BEGIN # find some sub-unit squares: squares which are still squares when 1 #
      # is subtracted from each of their digits                            #
      # the sub-unit squares must end in 36 (see task discussion) and so   #
      # the square formed by subtracting 1 from each digit must end in 25  #
      # so, as with the J sample, we start with the "25" square and test   #
      # the incremented square                                             #
    # find the sub unit squares - note that 1 is a special case            #
    print( ( "1" ) );
    INT      su count    :=  1;
    LONG INT add ones    :=  1;
    LONG INT power of 10 := 10;
    FOR n FROM 5 BY 10 WHILE su count < 7 DO
        LONG INT sq = ( LENG n ) * ( LENG n );
        WHILE sq > power of 10 DO
            # the square has more digits than the previous one             #
            power of 10 *:= 10;
            add ones    *:= 10 +:= 1
        OD;
        IF  LONG INT add unit sq = sq + add ones;
            add unit sq < power of 10
        THEN
            # squaring the number with one added to the digits has the     #
            # same number of digits as the original square                 #
            IF  LONG INT root        = ENTIER long sqrt( add unit sq );
                root * root = add unit sq
            THEN
                # the add unit square is actually a square                 #
                # make sure there are no 0s in the add unit square as they #
                # can't be decremented to a positive digit                 #
                IF  BOOL no zeros := TRUE;
                    LONG INT v    := add unit sq;
                    WHILE v > 0 AND no zeros DO
                        no zeros := v MOD 10 /= 0;
                        v OVERAB 10
                    OD;
                    no zeros
                THEN
                    print( ( " ", whole( add unit sq, 0 ) ) );
                    su count +:= 1
                FI
            FI
        FI
    OD
END
Output:
1 36 3136 24336 5973136 71526293136 318723477136

Arturo

allSquares:  map 1..1000000 'x -> x^2
subUnits: allSquares | select 'z -> not? some? digits z 'w -> w=0 
                     | select 'x -> contains? allSquares to :integer join map digits x 'k -> k-1

print ["The first" size subUnits "sub-unit squares:"]
print subUnits
Output:
The first 10 sub-unit squares:
36 3136 24336 118336 126736 5973136 71526293136 113531259136 137756776336 318723477136

Delphi

Works with: Delphi version 6.0


function IsSubUnitSquare(SQ: integer): boolean;
{Returns true if you subtract one from each digit}
{and it is still square.
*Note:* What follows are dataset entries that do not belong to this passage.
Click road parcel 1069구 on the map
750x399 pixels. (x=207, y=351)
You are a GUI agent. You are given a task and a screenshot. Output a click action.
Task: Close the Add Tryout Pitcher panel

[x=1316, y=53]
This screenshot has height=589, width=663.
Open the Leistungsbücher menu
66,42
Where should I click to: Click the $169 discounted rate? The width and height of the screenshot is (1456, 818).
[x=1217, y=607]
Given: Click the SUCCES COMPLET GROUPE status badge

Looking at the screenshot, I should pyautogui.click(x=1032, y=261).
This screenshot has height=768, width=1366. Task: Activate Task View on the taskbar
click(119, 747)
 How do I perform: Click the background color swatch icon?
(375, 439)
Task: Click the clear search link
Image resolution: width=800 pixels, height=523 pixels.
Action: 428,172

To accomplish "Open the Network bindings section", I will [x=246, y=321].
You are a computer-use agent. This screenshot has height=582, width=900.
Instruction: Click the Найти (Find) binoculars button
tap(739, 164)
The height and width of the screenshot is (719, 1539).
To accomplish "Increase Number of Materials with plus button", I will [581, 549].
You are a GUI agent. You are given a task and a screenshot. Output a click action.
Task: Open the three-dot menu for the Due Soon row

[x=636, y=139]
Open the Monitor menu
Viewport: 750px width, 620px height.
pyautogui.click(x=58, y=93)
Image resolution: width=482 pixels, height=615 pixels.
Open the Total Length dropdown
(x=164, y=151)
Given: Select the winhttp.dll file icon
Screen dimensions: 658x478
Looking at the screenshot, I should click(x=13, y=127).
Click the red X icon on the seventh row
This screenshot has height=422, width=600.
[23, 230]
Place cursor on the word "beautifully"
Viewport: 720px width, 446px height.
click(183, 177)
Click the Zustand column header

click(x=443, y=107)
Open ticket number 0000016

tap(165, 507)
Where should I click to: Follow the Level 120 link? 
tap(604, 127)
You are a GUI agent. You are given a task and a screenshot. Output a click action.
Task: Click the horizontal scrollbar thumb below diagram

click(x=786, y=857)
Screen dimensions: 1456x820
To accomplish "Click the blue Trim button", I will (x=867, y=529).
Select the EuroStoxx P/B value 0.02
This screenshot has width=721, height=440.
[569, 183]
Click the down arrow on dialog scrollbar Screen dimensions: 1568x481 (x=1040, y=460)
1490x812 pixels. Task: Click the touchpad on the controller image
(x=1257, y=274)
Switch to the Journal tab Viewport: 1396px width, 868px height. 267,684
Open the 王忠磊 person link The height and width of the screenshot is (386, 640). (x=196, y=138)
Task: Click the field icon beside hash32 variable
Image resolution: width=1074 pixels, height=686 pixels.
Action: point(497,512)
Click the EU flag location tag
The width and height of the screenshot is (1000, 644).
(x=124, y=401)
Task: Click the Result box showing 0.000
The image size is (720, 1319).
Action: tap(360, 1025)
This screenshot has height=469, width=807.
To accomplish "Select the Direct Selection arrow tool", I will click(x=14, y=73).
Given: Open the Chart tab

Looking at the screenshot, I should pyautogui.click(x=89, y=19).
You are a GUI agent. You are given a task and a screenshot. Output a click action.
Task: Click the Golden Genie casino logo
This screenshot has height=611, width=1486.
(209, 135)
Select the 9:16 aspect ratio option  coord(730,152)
Assume SQ is square}
var I,J: integer;
var IA: TIntegerDynArray;
begin
Result:=False;
{Get all digits}
GetDigits(SQ,IA);
{Subtract one from each digit}
for J:=0 to High(IA) do
	begin
	{Zeros not allowed = they would cause negative digits}
	if IA[J]=0 then exit;
	IA[J]:=IA[J]-1;
	end;
{Turn digits into number again}
SQ:=DigitsToInt(IA);
{Test if it is square}
if Frac(Sqrt(SQ))<>0 then exit;
Result:=True;
end;

procedure ShowSubUnitSquares(Memo: TMemo);
var I,SQ,Cnt: integer;
begin
Cnt:=0;

for I:=1 to high(Integer) do
	begin
	SQ:=I*I;
	if IsSubUnitSquare(SQ) then
		begin
		Inc(Cnt);
		Memo.Lines.Add(Format('%d %8.0n',[Cnt,SQ+0.0]));
		if Cnt>=7 then break;
		end;
	end;
end;
Output:
1        1
2       36
3    3,136
4   24,336
5  118,336
6  126,736
7 5,973,136
Elapsed Time: 6.899 ms.

EasyLang

func has9 v .
   while v > 0
      if v mod 10 = 9
         return 1
      .
      v = v div 10
   .
   return 0
.
ones = 1
pow10 = 10
while count < 5
   while n * n > pow10
      pow10 *= 10
      ones = ones * 10 + 1
   .
   if has9 (n * n) = 0
      sq = n * n + ones
      if sqrt sq mod 1 = 0
         write " " & sq
         count += 1
      .
   .
   n += 1
.

FreeBASIC

Function HasZero(n As Uinteger) As Boolean
    Return Iif(Instr(Str(n), "0"), True, False)
End Function

Function DecDigits(n As Uinteger) As Uinteger
    Dim As Integer t, m = 1111111111
    Do
        t = n - m
        m /= 10
    Loop Until t >= 0
    Return t
End Function

Dim As Uinteger n = 1, c = 0
Dim As Uinteger n2, m, m2
Do
    n2 = n*n
    If Not HasZero(n2) Then
        m2 = DecDigits(n2)
        m = Sqr(m2)
        If m*m = m2 Then
            Print n2 & "  ";
            c += 1
        End If
    End If
    n += 1
Loop Until c >= 7

Sleep
Output:
Same as XPL0 entry.

Haskell

import Data.Char ( digitToInt , intToDigit )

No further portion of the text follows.